At least 10 unexploded bombs, dropped by the allied forces on Pompeii in 1943 during the Second World War, remain in the historical area, Italian newspaper Il Fatto Quotidiano suggests. The outlet has studied documents from the National Aerial Photographic Archive, including a bombing map, and interviewed archaeologists and historians to find out if one of the world’s most popular archeological sites is a sort of a minefield because the whereabouts of the some explosives is still unknown.
According to journalists, the allied air forces dropped 165 explosives on the ancient city on 24 August 1943, the very day Vesuvius erupted in AD79.

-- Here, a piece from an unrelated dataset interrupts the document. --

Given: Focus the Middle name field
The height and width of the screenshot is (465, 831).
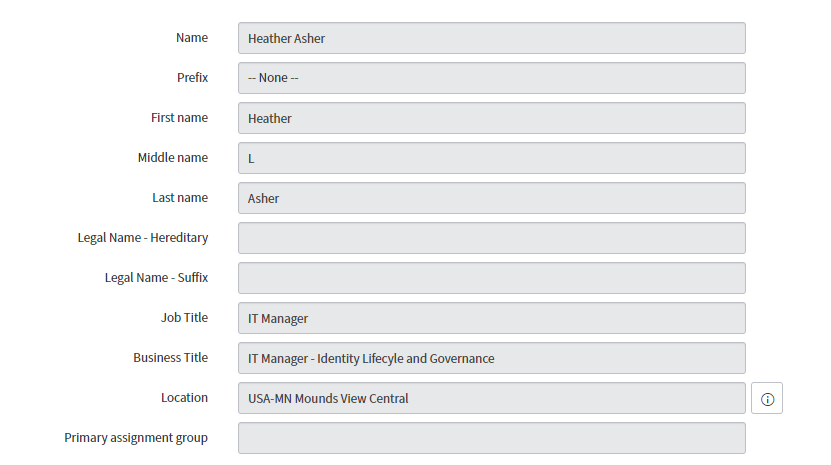Looking at the screenshot, I should [x=491, y=158].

Over the years, 96 bombs were located or defused in the area, while many were deactivated or even exploded themselves. But some are yet to be uncovered in an unexplored area encompassing 22 hectares, as there is no information on them in official documents.
The newspaper cites professor from Suor Orsola Benincasa University of Naples Antonio De Simone, who discovered one of these WWII “artifacts”, while excavating the ancient Roman city in 1986.
"We were there with our chisels and shovels, slowly lifting a handful of earth at a time, and suddenly we found the bombs, under our feet. There were two of them. One had already exploded and was reduced to fragments. The other, unfortunately, had not. It was perfectly intact”, he revealed.
However, as the Archaeological Museum of Pompeii stated, visitors are safe in the area and there is no risk to them, as they are allowed in the cleared territories.
“The site has regularly drawn up the reclamation project, which is carried out by the military. Area reclamation was carried out per metre”, the museum says.
Mt. Vesuvius, meanwhile, might pose even a greater danger because it is said to be active to this very day and is kept under 24-hour surveillance “due to the ever-present danger”.
The city of Pompeii was ultimately buried underneath a thick layer of volcanic ash, along with the majority of its residents who failed to escape one of the most famous and deadly volcanic eruptions in European history, which killed over 2,000 people. A newly found inscription, uncovered in October 2018, suggested that the city was entombed after 17 October AD79.
The Roman city-turned gigantic museum was re-discovered in the 16th century. Excavations began some 200 years later and have been going on ever since.